Stage 1 – AMI 2.0
As Advanced Metering Infrastructure (AMI) evolves from a focused revenue use case to a multi-sensor platform, the Plugfest Task Force will explore, educate, and demonstrate what is AMI 2.0 and how AMI 2.0 applications enable operational efficiencies to grid monitoring.
The task force will explore how AMI 2.0 brings value to utilities, such as transformer load monitoring, EV awareness, and more. The task force seeks to understand the impacts to cellular capacity for different LTE channel sizes (1.4 MHz, 3 MHz, 5 MHz), as millions of AMI 2.0 devices are deployed. The task force will also explore architectural alternatives, such as NB-IoT, CAT-M, or 5G RedCap and how these coverage extension technologies impact the ability to support cellular capacity demand. The task force is also interested in understanding how modifying operational parameters and configurations can extend battery life, decrease latency, and increase throughput for AMI 2.0 related use cases.
Stage 2 – Device Routing
As utilities transition to private LTE networks there will be several thousands of LTE devices deployed for distribution automation. Routing of all these use cases will be critical to ensure regulatory compliance, reliability, safety, and security.

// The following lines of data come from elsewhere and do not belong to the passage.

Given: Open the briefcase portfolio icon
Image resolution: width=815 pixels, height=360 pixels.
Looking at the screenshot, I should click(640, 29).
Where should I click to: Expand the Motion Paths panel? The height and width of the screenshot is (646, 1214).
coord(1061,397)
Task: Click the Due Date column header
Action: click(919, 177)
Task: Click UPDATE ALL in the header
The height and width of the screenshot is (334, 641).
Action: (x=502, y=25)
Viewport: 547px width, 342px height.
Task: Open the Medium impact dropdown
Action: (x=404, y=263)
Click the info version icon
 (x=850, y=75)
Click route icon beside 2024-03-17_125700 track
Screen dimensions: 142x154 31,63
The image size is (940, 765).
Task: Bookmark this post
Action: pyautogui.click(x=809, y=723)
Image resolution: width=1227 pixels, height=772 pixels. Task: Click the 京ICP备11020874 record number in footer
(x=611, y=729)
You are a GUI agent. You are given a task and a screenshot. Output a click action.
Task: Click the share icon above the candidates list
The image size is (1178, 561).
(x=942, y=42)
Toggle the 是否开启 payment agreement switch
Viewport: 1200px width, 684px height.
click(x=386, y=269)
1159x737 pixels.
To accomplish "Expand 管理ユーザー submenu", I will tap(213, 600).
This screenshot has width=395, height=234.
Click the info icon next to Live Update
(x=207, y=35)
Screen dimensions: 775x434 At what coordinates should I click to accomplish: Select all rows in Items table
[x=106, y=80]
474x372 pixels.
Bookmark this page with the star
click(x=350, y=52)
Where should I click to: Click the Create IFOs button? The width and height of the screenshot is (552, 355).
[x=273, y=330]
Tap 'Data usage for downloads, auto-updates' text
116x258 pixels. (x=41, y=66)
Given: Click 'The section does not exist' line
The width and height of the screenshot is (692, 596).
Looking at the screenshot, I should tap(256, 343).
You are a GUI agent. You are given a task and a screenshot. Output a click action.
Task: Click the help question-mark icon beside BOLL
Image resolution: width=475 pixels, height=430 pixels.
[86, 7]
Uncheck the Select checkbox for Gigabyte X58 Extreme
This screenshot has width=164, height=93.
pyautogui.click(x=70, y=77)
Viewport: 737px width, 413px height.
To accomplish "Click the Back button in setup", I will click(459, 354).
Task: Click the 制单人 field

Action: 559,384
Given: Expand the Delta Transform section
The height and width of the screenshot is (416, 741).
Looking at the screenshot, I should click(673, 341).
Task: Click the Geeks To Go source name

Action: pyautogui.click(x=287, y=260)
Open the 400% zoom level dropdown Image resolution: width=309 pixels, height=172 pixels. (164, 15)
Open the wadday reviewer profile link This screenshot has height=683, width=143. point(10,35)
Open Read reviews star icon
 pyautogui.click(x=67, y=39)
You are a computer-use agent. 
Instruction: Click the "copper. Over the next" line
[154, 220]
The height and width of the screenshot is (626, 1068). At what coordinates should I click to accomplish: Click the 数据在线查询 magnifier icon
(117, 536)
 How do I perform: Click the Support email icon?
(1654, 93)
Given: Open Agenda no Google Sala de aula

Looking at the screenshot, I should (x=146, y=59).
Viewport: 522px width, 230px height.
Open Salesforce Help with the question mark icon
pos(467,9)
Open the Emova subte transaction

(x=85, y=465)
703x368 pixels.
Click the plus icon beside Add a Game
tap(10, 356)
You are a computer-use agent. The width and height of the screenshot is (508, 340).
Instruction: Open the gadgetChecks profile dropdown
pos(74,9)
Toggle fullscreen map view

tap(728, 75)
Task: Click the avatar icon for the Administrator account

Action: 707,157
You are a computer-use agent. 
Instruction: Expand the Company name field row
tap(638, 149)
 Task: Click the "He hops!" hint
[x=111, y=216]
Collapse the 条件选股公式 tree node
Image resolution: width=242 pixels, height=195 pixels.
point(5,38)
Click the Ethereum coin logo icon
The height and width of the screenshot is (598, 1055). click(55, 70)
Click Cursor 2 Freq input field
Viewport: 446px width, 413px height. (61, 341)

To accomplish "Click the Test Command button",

The Plugfest Task Force will explore, educate, and demonstrate several routing and segmentation techniques for LTE devices serving distribution automation use cases. The task force wants to understand how tunneling, slicing, encryption, QoS, and segmentation are deployed and managed effectively. Examples could include, IEC 61850 GOOSE messaging, VLANs, NERC-CIP requirements, WAN resiliency, DER/DERMs, and others.
Stage 3 – Edge Computing & Low Latency
Moving decision making to the edge will be a valuable strategy for critical infrastructure communication. The Plugfest Task Force will explore, educate, and demonstrate how configuring devices and applications to make automated decisions in the field increase operational efficiencies, reduce costs, reduce latency, and increase overall safety.
The task force seeks to explore how applications at the edge can remain secure, how they are hosted, how they are managed, and what does “Edge Compute” really mean.